“Up All Night, Annas Gluts Himself”: Georg Fabricius, Hymns 1.7

Here is the seventh poem in Georg Fabricius’s hymn cycle. Here is a link to the sixth. The meter and rhyme-scheme is the same as the others.

The Latin text:

Nox intempesta.


Historia coram Pontificibus.

CHRISTUS VINCTUS, ET adductus ad Annam.

Zach. XIII. Framea suscitare super pastorem meum, et super virum cohaerentem mihi.


Lurcatur Annas belluo

     Insomnis in convivio,

     Christi prehensi innoxium

     Haurire laetus sanguinem.

Christus rogantis ebrium

     Verbo retundit impietum,

     Prorumpit hinc sus aulicus

     In ora compingens manus.

O Christe, solve vincula 

     Nostri reatus omnia,

     Queis daemon et mors tristibus

     Nos alligavit nexibus.

Ab aulicorum verbere

     Tuos ministros assere,

     Cum nomen ob tuum pia

     Laborat innocentia.

━━━

▶ **Requirement 1**
According to the post on Georg Fabricius's seventh hymn, how do its meter and rhyme scheme compare with those of the other poems in the cycle?
▶ **Requirement 2**
Pick up the post on Georg Fabricius's seventh hymn after its final Latin line and carry it on.

━━━

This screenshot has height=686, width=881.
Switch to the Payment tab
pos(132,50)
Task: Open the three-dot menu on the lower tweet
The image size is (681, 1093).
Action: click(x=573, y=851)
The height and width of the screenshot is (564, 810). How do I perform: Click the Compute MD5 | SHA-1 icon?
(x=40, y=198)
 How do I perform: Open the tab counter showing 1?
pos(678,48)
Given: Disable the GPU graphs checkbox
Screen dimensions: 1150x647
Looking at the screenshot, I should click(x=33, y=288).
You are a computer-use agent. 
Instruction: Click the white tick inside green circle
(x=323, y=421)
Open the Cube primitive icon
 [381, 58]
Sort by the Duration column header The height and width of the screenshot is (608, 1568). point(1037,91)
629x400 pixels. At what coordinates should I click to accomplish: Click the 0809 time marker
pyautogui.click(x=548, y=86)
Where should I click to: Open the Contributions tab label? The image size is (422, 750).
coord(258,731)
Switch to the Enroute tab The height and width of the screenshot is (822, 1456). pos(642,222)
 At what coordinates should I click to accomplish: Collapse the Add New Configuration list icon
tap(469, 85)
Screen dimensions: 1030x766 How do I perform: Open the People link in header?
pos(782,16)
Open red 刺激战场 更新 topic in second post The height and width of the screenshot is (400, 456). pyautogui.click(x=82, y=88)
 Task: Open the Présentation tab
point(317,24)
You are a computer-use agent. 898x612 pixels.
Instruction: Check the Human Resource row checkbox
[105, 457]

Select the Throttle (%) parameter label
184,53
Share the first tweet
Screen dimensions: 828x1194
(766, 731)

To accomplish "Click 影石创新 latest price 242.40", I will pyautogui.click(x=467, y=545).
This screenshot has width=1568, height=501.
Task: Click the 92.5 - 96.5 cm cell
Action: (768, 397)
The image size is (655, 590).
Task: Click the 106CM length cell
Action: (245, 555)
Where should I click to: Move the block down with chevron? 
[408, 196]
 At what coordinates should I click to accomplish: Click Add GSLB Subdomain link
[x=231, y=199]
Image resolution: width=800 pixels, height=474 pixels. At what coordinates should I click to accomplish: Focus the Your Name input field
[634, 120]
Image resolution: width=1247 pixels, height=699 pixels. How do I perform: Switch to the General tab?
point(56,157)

━━━

▶ **Task response 1**
They are the same as in the others.

▶ **Task response 2**
In English:

The Dead of Night.

The Third Part of the Night.

The History before the Priests.

Christ Bound and Led to Annas.

Zechariah 13: “Awake, O sword, against my shepherd, and against the man who cleaves to me.”

Up all night, Annas gluts himself,

     A centaur at a Lapith feast,

     Well pleased to drink the blood of Christ,

     Unjustly dragged before this beast.

Christ with the Word repels with ease

     The high priest’s soused assault. At this

     A porcine palace guard insults

     The Word’s mouth with unholy fists.

O Christ, you know our guilt. Come, loose

     The gloomy chains that hold us fast.

     The Devil forged them out of fire

     And death. Free us from fear at last.

And liberate your ministers

     From scourge and stripe of palace guards,

     When godly service of your name

     Is repaid with unjust rewards.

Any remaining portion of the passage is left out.